When the calligrapher finishes creating your artwork, it is taken to my art mounting workshop in Beijing where a wall scroll is made by hand from a combination of silk, rice paper, and wood.
After we create your wall scroll, it takes at least two weeks for air mail delivery from Beijing to you.
Allow a few weeks for delivery. Rush service speeds it up by a week or two for $10!
When you select your calligraphy, you'll be taken to another page where you can choose various custom options.
The wall scroll that Sandy is holding in this picture is a "large size"
single-character wall scroll.
We also offer custom wall scrolls in small, medium, and an even-larger jumbo size.
Professional calligraphers are getting to be hard to find these days.
Instead of drawing characters by hand, the new generation in China merely type roman letters into their computer keyboards and pick the character that they want from a list that pops up.

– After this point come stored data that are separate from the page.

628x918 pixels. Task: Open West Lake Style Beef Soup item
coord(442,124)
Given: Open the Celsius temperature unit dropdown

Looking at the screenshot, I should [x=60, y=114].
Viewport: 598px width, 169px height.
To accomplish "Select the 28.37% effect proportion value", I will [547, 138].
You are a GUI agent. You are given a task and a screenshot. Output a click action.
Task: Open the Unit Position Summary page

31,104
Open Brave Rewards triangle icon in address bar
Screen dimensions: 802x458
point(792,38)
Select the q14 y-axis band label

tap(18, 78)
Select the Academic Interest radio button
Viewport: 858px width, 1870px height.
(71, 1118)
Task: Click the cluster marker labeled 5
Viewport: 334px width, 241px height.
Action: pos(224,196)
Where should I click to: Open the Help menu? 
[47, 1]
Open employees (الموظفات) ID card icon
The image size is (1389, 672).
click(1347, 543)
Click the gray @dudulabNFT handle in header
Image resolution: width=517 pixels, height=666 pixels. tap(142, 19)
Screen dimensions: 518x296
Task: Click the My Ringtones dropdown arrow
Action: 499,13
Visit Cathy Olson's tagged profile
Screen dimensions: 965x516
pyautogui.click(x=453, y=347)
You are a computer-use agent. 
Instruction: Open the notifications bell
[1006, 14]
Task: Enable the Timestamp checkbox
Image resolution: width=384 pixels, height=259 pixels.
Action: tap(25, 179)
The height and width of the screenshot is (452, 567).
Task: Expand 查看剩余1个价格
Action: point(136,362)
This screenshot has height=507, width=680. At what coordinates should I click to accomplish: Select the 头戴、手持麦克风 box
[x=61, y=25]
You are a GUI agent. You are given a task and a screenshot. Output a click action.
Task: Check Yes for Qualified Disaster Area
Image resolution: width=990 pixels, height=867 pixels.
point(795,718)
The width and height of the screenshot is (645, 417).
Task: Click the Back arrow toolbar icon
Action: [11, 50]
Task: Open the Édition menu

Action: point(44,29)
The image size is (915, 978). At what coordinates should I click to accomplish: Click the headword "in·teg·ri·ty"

There is some fear that true Chinese calligraphy may become a lost art in the coming years. Many art institutes in China are now promoting calligraphy programs in hopes of keeping this unique form of art alive.
Even with the teachings of a top-ranked calligrapher in China, my calligraphy will never be good enough to sell. I will leave that to the experts.
The same calligrapher who gave me those lessons also attracted a crowd of thousands and a TV crew as he created characters over 6-feet high. He happens to be ranked as one of the top 100 calligraphers in all of China. He is also one of very few that would actually attempt such a feat.
Check out my lists of Japanese Kanji Calligraphy Wall Scrolls and Old Korean Hanja Calligraphy Wall Scrolls.
Some people may refer to this entry as Suzuki Kanji, Suzuki Characters, Suzuki in Mandarin Chinese, Suzuki Characters, Suzuki in Chinese Writing, Suzuki in Japanese Writing, Suzuki in Asian Writing, Suzuki Ideograms, Chinese Suzuki symbols, Suzuki Hieroglyphics, Suzuki Glyphs, Suzuki in Chinese Letters, Suzuki Hanzi, Suzuki in Japanese Kanji, Suzuki Pictograms, Suzuki in the Chinese Written-Language, or Suzuki in the Japanese Written-Language.